Written request:
Rescale the rows that begin at the line containing "How do I perform: Toggle justified" and end after the line containing "click(409, 197)". Write all of these lines again, requests included, and multiply every number in the answers (the click coordinates and any width and height values written in an answer) by 2.2, rounding to whole numbers with halves rounded up.

Records supplied:
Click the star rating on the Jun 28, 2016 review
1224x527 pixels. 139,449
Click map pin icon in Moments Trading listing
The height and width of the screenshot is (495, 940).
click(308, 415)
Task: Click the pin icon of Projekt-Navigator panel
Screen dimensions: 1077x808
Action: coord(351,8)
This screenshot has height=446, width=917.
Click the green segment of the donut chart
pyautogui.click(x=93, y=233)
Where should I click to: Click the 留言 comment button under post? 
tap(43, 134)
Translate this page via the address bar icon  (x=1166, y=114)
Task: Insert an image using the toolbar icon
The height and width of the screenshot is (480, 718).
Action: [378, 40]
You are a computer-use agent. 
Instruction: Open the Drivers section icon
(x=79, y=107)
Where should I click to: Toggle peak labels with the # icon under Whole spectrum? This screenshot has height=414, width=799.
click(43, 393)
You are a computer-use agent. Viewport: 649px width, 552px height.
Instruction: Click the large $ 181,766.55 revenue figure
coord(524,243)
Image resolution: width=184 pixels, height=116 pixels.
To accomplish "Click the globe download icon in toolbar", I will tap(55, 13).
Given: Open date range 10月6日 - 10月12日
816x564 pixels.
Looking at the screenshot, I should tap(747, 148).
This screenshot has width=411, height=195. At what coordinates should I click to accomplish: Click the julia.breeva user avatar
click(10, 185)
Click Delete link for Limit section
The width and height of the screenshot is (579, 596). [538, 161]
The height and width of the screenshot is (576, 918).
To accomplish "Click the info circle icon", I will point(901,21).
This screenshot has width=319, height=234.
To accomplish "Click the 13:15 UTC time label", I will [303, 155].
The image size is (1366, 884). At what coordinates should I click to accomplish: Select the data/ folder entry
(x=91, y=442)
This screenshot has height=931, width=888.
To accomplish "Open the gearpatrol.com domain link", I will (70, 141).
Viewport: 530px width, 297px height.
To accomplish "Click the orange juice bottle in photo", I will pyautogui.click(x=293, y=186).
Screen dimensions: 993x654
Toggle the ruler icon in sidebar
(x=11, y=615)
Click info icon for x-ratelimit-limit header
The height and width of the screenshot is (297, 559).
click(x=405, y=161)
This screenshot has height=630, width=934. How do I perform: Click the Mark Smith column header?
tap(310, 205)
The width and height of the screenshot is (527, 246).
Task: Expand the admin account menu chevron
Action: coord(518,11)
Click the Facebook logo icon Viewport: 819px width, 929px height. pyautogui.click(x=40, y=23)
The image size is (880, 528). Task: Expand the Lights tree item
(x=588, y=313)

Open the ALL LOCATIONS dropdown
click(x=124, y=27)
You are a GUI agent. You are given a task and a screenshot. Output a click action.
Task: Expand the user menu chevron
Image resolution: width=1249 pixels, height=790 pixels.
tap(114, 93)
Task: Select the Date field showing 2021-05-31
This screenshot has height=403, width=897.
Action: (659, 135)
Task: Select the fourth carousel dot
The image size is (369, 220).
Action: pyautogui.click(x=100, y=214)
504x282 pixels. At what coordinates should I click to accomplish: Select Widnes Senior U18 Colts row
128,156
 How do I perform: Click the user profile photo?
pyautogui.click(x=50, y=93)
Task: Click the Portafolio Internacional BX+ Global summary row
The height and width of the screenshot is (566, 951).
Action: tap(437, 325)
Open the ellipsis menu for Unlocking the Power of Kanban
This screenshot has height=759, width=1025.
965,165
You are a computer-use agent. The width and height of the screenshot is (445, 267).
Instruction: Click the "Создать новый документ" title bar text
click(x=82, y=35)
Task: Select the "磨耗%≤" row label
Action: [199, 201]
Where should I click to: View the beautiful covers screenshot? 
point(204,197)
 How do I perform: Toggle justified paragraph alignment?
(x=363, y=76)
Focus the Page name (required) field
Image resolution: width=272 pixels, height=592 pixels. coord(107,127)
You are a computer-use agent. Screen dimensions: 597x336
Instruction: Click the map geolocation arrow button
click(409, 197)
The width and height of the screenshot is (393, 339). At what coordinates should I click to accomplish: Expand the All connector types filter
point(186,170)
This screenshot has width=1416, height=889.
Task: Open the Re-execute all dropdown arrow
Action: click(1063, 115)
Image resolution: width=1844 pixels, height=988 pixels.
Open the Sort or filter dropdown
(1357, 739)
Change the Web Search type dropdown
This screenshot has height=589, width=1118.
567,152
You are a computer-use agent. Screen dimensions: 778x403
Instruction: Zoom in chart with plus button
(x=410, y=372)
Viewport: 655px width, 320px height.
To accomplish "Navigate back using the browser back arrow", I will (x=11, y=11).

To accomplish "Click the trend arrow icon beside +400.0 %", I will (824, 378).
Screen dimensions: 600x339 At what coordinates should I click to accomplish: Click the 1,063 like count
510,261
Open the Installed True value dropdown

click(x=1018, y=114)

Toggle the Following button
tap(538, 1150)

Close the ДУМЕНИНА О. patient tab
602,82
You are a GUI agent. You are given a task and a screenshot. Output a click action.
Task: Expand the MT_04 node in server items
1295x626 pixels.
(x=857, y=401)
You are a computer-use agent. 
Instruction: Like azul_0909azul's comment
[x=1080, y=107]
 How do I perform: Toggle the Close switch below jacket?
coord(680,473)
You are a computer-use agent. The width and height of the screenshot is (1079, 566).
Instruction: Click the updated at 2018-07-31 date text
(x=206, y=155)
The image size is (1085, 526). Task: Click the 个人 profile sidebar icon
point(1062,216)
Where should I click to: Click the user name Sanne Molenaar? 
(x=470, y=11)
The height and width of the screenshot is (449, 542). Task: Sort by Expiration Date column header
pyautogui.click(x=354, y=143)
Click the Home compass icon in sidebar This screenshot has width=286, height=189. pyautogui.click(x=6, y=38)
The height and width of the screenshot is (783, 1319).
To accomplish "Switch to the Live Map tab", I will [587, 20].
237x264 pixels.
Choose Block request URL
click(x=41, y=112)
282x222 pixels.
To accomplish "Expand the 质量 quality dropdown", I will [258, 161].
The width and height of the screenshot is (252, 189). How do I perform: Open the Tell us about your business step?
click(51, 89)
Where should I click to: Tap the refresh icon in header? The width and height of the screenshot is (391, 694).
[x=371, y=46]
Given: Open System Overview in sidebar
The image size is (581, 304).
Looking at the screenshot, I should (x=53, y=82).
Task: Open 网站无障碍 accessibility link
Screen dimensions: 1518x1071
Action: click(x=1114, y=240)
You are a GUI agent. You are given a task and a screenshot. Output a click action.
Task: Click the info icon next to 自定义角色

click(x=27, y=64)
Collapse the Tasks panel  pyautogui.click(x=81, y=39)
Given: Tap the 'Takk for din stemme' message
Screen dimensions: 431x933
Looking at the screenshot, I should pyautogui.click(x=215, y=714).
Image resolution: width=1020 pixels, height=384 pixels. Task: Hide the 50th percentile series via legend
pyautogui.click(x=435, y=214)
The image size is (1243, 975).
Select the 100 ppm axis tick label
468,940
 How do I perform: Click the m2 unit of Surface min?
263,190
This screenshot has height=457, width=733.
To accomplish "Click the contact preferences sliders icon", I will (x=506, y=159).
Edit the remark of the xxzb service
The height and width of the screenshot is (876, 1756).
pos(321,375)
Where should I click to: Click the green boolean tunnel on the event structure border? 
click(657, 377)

Exercise answer:
 How do I perform: Toggle justified paragraph alignment?
(x=799, y=167)
Focus the Page name (required) field
Image resolution: width=598 pixels, height=1302 pixels. coord(235,279)
You are a computer-use agent. Screen dimensions: 597x336
Instruction: Click the map geolocation arrow button
click(900, 433)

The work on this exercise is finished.